# OBJECTIVE
Rewrite the passage on Ashburton below, starting at "Thursday, July 4, 2019" and ending at "have a winner.", with "bookshop" changed to "bakery".

# PASSAGE PROVIDED
►
Thursday, July 4, 2019
Ashburton, Devon
The sweep of history
Places like Ashburton warm the cockles of my heart. Any small town with an ironmonger and a bookshop is bound to please me. Anywhere with a good selection of charming houses, dating from the medieval period to the 19th century, is likely to please me too. Put the two together, with some decent coffee shops and a smattering of other eateries and pubs eateries, and you have a winner.
I was, of course, immediately attracted to this medieval arch, around which later buildings have grown up and multiplied with a casualness which, combined with slate-hung walls, or timber framing, or decent brickwork, makes satisfying townscape. That sort of satisfying milieu is just the context here, and the arch, charmingly encumbered with washing-up bowls, dog baskets, and other impedimenta of ironmongery, plays its part. It’s thought to be late-medieval, and looks it, and there have been remodellings in various periods, from the 16th century onwards
The building must have changed use a few times. It is said to have once been the Mermaid Inn. It’s easy to start fantasizing about the life this building has seen – everything from drunken brawls to debates about the merits of plastic and galvanized metal buckets – and this modest building played a part in at least one of the pivotal phases of the great sweep of English history. It’s reported that General Fairfax, Parliamentary General of Horse and supreme commander (before he was replaced with Cromwell when he refused to march against the Scots, who supported Charles II), stayed here after he drove the Royalists out of the town on 10 January 1646.
◄
# SOURCE EXCERPT
►
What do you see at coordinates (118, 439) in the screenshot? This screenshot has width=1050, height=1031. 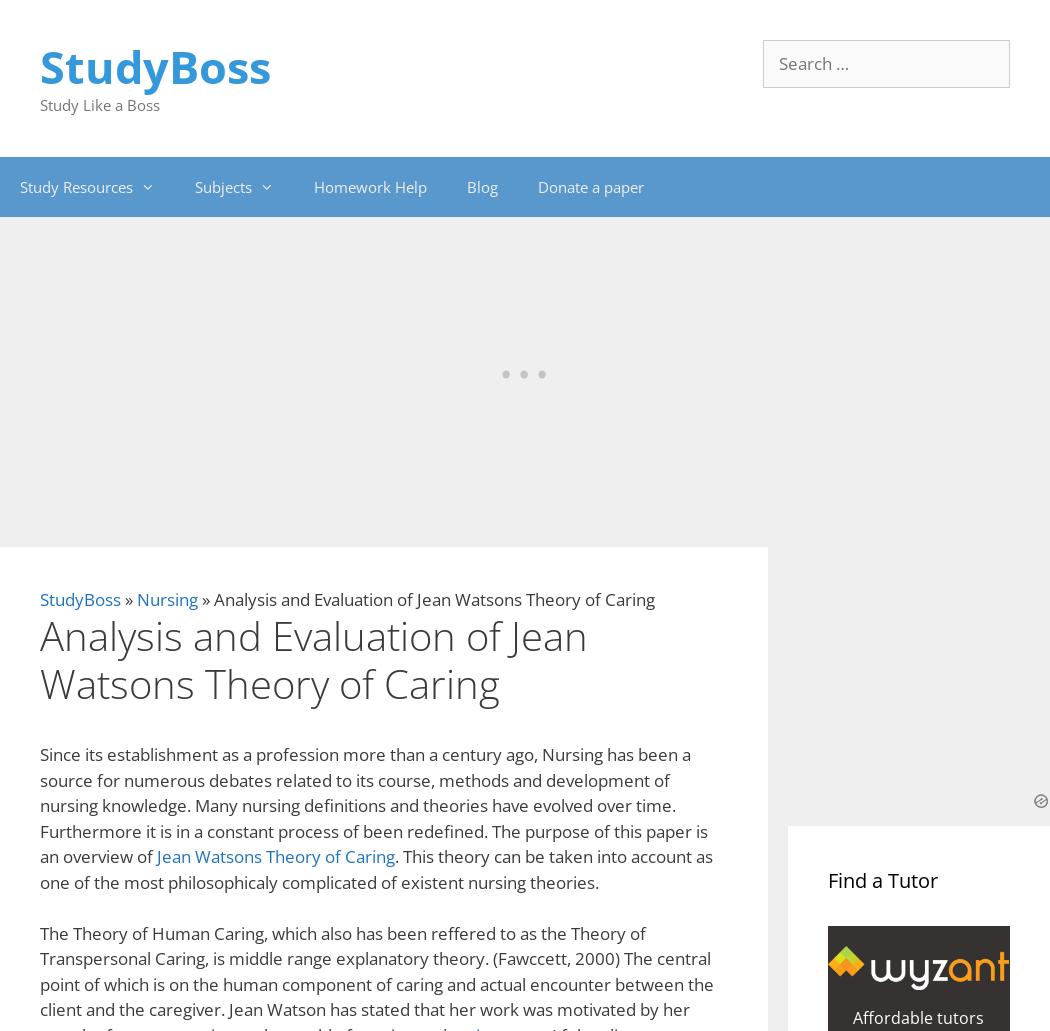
◄
# RIGHT ANSWER
Thursday, July 4, 2019
Ashburton, Devon
The sweep of history
Places like Ashburton warm the cockles of my heart. Any small town with an ironmonger and a bakery is bound to please me. Anywhere with a good selection of charming houses, dating from the medieval period to the 19th century, is likely to please me too. Put the two together, with some decent coffee shops and a smattering of other eateries and pubs eateries, and you have a winner.